Re: URL parsing

On Wed, Apr 28, 2010 at 8:54 AM, Julian Reschke <julian.reschke@gmx.de> wrote:
>> In the case you mention, my recollection is that 3 out of 4 browsers
>> agree that you should lowercase the scheme.  Based on that evidence,
>> I'd probably recommend that the wayward browser also lowercase the
>> scheme.  However, I've haven't looked into these issues in enough
>> detail to know if there are other considerations that might cause us
>> to prefer that browsers not lowercase the scheme.
>
> As far as I understand, HTML5 used to require that no normalization takes
> place (essentially, it was requiring to slice the ... web address ... into
> components, and to return them unmodified). I'm not convinced that there's
> any code out there relying on this...

For what it's worth, whenever we end up defining this, I'm much more
interested to see tests in relation to what the various browsers with
substantial usage base do, than what the HTML5 spec said at some point
in time.

IIRC Ian has acknowledged that the behavior that was defined by the
HTML5 spec needed significant work and advised that it was possibly
better to start from scratch than to base work on the HTML5 spec.

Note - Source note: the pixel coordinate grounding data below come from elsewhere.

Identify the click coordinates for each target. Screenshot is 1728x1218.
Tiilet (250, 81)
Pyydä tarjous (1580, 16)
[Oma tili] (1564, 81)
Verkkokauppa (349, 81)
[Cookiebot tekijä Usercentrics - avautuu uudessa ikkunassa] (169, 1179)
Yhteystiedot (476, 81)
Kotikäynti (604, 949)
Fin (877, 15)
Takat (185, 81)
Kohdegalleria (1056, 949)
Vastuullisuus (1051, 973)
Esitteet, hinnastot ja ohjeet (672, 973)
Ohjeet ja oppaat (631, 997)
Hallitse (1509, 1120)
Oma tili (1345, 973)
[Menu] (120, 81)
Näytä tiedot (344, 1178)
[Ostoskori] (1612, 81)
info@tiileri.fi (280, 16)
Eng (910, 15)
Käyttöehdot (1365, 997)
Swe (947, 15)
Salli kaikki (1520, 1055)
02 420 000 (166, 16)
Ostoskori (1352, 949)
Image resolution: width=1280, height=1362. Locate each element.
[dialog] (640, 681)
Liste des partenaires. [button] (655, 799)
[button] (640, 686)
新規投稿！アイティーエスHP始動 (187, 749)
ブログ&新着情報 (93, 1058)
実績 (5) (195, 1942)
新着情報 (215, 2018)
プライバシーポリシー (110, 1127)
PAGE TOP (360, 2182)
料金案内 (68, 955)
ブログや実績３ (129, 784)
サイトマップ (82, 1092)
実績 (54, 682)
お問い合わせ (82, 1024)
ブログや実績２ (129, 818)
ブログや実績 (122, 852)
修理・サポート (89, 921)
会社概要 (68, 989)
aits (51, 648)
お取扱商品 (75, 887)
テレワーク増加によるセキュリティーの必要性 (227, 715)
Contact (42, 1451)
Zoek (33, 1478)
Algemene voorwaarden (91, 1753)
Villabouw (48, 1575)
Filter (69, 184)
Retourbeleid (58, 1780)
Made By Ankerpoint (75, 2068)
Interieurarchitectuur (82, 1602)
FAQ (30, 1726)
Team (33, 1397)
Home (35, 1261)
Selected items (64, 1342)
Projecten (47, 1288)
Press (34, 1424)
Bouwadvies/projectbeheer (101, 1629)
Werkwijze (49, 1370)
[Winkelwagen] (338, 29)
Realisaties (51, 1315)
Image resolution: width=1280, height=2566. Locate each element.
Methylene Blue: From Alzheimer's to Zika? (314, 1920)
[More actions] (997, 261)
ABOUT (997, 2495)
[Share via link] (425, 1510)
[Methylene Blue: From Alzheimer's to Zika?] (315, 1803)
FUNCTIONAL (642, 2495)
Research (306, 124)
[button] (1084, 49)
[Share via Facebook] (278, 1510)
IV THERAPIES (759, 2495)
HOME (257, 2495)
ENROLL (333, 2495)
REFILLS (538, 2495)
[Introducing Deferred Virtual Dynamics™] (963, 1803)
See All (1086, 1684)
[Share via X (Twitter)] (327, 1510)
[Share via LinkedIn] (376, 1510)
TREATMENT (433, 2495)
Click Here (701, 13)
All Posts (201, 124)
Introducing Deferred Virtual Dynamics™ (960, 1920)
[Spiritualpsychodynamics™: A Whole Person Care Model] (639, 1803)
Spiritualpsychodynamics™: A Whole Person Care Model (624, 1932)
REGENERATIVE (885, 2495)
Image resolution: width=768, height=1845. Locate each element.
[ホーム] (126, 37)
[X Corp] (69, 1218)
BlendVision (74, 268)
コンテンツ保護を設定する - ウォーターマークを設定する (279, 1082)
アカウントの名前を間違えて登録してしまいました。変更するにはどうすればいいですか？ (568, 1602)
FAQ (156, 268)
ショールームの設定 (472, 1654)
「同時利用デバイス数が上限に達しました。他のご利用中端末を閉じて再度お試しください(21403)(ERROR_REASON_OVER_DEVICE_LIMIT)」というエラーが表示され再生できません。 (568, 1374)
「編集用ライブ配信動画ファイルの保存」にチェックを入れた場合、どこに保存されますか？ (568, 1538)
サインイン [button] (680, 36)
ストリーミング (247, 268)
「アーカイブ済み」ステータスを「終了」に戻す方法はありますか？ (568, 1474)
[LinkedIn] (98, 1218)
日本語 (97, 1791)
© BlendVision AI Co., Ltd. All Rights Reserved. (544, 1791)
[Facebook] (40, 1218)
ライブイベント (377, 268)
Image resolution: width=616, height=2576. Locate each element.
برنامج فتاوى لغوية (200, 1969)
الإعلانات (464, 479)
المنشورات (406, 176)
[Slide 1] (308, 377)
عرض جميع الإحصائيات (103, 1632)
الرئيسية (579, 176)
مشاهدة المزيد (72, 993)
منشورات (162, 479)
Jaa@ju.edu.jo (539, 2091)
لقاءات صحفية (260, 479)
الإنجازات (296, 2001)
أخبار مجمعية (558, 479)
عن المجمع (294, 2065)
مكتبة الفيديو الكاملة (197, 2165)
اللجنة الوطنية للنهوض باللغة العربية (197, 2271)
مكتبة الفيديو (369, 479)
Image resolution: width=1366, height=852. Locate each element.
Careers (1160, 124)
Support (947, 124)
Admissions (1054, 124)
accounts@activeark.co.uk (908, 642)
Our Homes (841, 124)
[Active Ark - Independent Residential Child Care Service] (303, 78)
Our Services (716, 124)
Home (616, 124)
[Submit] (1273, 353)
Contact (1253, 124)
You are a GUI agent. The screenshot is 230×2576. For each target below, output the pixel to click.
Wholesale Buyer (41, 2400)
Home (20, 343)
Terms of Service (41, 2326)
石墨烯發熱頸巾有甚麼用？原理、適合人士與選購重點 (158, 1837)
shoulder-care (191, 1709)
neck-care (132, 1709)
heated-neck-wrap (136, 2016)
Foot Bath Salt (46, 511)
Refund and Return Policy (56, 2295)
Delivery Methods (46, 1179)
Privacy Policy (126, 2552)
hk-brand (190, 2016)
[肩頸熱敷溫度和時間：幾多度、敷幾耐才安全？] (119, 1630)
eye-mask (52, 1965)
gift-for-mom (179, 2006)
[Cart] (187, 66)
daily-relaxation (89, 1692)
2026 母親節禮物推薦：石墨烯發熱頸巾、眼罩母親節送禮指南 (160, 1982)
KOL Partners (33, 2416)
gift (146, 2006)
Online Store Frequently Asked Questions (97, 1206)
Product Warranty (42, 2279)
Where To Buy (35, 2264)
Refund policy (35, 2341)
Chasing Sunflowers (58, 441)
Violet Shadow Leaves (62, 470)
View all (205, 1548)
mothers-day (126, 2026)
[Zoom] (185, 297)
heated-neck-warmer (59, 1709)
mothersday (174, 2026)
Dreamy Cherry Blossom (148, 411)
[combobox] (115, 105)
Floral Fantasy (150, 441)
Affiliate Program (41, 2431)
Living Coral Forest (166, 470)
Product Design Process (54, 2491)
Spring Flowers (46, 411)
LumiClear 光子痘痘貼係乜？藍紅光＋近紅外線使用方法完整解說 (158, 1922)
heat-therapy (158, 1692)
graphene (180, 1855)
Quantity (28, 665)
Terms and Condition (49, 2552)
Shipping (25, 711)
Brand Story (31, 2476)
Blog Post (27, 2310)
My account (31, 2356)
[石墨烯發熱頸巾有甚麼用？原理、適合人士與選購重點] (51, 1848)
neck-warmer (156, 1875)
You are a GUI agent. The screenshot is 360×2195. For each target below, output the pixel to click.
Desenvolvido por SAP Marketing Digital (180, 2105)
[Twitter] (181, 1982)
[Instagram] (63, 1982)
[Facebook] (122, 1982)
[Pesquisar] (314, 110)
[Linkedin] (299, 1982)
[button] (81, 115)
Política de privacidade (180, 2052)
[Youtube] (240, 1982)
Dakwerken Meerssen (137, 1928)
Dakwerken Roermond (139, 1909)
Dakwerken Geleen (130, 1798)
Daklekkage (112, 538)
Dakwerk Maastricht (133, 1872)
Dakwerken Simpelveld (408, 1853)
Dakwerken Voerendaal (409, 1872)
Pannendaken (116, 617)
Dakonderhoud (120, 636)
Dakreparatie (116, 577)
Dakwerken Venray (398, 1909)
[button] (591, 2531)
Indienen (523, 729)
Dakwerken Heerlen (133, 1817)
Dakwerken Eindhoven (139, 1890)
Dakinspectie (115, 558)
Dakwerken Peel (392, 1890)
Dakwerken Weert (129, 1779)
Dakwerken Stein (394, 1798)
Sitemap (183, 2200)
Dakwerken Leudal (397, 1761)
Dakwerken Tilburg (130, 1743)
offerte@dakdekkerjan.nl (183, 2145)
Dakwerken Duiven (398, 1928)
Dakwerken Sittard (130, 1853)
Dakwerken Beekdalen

So I wouldn't take the HTML5 spec not matching what browsers do as a
sign that behavior might not matter. A better indicator is if browsers
differ in behavior.

Also, as usual, we're fine with changing our implementation in
firefox, as long as there is data backing up that it's unlikely to
break the web. Such data could be behavior of other browsers, or data
based on significant numbers of web pages. And, as usual, there are no
hard numbers for what constitutes "significant", it'll have to be a
judgment call on a case by case basis.

/ Jonas

Received on Wednesday, 28 April 2010 17:39:39 UTC